Abstract factory design pattern

Sunday, 5 August 2007 13:57 GMT

IN my previous post, I described how to use the Factory Design Pattern and interfaces to create a generic class that instantiate storage objects at run-time as specified in the configuration file of an application.

One of the remarks I received was that the storage object produced by the storage factory class required casting to the correct type.

For example:


	...
	IAccountStorage storage = (IAccountStorage) StorageFactory.GetStorage(typeof(IAccountStorage));
	...

In order to eliminate the cast operation, we need to apply the Abstract Factory Design Pattern which allows factories and their products to be specified without their implementation details. Using an analogy similar to the one in the previous post, this pattern means that we have specifications for factories and specifications for the manufactured products without the actual factories and products themselves.

In programming, this means that factories and classes that they instantiate are specified as interfaces.

For example:


public interface IAccountStorage
{
	void Save(Account account);
}

public interface IAccountStorageFactory
{
	IAccountStorage GetStorage();
}

The actual implementations are based on these interfaces. For example, if we want to build memory-based storage classes, we will have the following code.

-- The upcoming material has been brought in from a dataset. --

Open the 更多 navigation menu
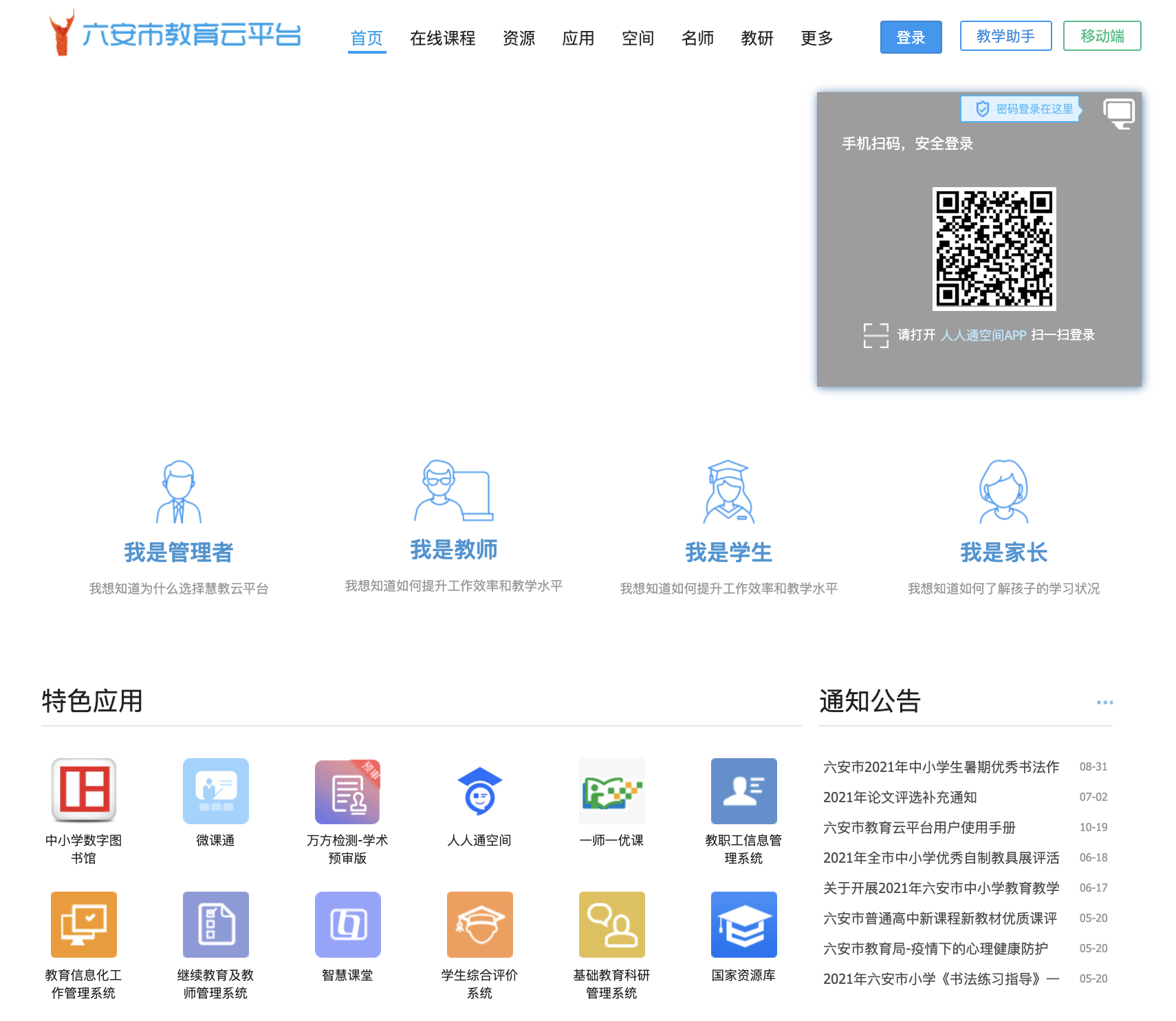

public class MemoryAccountStorage
{
	public void Save(Account account)
	{
		// Saves account to memory
	}
}

public class MemoryAccountStorageFactory
{
	public IAccountStorage GetStorage()
	{
		return new MemoryAccountStorage();
	}
}

In the client code, the need for cast is thus eliminated.


	...
	IAccountStorageFactory factory = new MemoryAccountStorageFactory();
	IAccountStorage storage = factory.GetStorage();
	storage.Save(...); // saves an account
	...

Typically, the choice of implementation of IAccountStorageFactory will be done at run-time by a specialised class, based on a configuration setting.

For example:


public static class StorageFactoryHelper
{
	public static IAccountStorageFactory GetAccountStorageFactory()
	{
		Type type = ...; // finds the correct implementation
		IAccountStorageFactory factory = (IAccountStorageFactory) Activator.CreateInstance(type);

		return factory;
	}
}

Note that in this case, since we are using the Activator.CreateInstance method to instantiate an object at run-time, we cannot do without the cast.